Exercise task
Copy out the material below, line for line and unchanged.
##### Input for this task #####
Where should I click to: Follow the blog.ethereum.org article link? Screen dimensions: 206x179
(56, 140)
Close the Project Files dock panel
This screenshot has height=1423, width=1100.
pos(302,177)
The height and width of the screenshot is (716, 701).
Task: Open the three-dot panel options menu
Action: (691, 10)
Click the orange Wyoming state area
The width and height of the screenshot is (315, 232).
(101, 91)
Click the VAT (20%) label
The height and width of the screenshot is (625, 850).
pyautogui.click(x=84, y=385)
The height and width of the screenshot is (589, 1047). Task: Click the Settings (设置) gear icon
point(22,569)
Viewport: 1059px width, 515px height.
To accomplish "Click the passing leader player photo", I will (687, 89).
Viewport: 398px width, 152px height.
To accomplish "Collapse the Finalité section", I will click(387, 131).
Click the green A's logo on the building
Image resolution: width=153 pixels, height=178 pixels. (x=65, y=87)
#####
Correct answer
Where should I click to: Follow the blog.ethereum.org article link? Screen dimensions: 206x179
(56, 140)
Close the Project Files dock panel
This screenshot has height=1423, width=1100.
pos(302,177)
The height and width of the screenshot is (716, 701).
Task: Open the three-dot panel options menu
Action: (691, 10)
Click the orange Wyoming state area
The width and height of the screenshot is (315, 232).
(101, 91)
Click the VAT (20%) label
The height and width of the screenshot is (625, 850).
pyautogui.click(x=84, y=385)
The height and width of the screenshot is (589, 1047). Task: Click the Settings (设置) gear icon
point(22,569)
Viewport: 1059px width, 515px height.
To accomplish "Click the passing leader player photo", I will (687, 89).
Viewport: 398px width, 152px height.
To accomplish "Collapse the Finalité section", I will click(387, 131).
Click the green A's logo on the building
Image resolution: width=153 pixels, height=178 pixels. (x=65, y=87)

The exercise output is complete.